Jimmy Oddo tapped for buildings commissioner

Former borough president accepts notoriously hard-to-fill job

Former Staten Island borough president Jimmy Oddo
Former Staten Island borough president Jimmy Oddo (Getty)

Mayor Eric Adams has found his next Department of Buildings commissioner.

Former Staten Island borough president Jimmy Oddo will assume the post, City & State reported. Oddo is moving from his role as chief of staff to Deputy Mayor of Operations Meera Joshi, a position Oddo had called his “dream job.”

No one has described the buildings commissioner post that way. Mayors have struggled for years to fill the largely thankless job, even after the requirement that the person be a licensed architect or engineer was changed in 2008.

The permanent job has been vacant since Eric Ulrich resigned in November, only six months into his tenure, after it was reported that he was questioned by investigators from the Manhattan district attorney’s office investigating illegal gambling. Ulrich hasn’t been charged with a crime.
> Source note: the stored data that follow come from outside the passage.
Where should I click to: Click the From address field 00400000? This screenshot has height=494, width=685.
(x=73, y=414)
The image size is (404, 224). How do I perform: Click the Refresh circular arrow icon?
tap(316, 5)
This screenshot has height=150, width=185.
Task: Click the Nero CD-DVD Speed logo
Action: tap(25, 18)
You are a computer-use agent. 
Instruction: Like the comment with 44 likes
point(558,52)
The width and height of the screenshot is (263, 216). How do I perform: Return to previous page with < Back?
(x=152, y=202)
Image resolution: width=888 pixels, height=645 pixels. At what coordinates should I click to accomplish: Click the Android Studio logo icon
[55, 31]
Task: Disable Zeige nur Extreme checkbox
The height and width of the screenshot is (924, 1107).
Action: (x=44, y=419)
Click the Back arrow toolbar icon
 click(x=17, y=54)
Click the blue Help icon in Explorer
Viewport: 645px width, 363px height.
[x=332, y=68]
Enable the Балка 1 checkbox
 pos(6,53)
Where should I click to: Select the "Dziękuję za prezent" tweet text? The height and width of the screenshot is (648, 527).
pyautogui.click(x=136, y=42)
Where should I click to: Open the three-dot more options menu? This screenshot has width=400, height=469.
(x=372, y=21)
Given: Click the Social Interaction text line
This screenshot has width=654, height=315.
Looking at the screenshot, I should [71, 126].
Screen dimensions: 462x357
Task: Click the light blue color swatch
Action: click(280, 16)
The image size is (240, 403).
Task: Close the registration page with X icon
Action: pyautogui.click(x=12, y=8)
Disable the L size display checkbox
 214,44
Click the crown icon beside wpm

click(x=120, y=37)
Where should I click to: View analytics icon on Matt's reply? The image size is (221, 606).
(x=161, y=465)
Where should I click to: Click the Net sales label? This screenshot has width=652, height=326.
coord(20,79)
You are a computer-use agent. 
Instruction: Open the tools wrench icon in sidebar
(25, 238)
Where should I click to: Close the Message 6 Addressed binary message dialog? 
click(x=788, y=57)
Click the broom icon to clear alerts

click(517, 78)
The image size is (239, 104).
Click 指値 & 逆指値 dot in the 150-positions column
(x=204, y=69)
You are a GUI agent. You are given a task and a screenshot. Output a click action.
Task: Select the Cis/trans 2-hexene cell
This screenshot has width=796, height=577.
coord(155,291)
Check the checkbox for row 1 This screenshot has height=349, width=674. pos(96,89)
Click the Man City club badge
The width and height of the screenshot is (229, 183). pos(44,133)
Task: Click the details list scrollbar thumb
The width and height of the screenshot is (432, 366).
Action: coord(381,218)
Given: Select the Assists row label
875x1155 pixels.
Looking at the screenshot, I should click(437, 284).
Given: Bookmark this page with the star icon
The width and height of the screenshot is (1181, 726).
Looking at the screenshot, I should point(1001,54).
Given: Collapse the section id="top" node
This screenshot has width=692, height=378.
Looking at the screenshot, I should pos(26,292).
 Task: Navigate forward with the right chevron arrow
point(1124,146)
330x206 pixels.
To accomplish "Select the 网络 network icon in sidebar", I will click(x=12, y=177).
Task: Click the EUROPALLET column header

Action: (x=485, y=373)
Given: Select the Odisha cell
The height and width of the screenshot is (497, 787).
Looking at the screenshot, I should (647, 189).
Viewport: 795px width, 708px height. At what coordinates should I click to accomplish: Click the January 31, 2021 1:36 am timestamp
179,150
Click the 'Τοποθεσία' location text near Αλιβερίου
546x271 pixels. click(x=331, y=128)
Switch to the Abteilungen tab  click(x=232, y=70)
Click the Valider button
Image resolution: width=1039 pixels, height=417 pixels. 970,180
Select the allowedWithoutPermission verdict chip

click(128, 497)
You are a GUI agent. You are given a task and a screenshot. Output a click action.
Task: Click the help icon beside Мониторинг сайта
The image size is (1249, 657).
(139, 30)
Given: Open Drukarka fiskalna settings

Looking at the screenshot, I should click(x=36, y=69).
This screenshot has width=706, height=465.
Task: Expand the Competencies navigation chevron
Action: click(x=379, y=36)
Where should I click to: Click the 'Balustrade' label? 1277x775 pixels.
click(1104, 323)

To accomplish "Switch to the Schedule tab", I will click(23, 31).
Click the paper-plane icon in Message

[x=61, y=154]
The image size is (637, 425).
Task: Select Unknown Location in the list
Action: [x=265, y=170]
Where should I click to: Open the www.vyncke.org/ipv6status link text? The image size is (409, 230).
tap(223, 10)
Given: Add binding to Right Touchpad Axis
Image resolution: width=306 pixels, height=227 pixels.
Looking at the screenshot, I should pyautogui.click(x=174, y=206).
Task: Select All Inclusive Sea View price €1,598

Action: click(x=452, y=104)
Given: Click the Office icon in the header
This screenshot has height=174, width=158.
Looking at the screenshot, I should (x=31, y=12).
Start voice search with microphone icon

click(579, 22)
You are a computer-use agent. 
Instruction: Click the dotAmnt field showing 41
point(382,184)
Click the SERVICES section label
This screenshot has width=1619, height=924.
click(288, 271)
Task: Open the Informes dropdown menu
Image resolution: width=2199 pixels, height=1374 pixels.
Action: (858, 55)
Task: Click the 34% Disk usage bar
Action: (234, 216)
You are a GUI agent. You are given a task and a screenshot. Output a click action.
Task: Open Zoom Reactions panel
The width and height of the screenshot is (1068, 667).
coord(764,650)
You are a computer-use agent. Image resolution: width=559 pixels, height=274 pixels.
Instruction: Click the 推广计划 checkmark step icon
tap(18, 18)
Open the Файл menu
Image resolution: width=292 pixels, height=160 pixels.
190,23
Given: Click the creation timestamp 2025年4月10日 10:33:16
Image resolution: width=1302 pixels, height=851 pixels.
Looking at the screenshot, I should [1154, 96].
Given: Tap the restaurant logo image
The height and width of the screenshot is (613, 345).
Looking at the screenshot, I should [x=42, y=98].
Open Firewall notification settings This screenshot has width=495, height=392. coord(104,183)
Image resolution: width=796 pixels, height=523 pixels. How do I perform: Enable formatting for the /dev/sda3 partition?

First deputy commissioner Kazimir Vilenchik has been serving as acting commissioner of the department. Vilenchik has been front and center since the April 17 collapse of a Lower Manhattan garage killed its manager.

Oddo, a former City Council minority leader, is experienced in politics but not construction. But the challenge of running buildings is more about administration and ethics. Modestly paid inspectors can shut down projects that cost millions (or hundreds of millions) of dollars, a power that has led to bribery scandals over the years.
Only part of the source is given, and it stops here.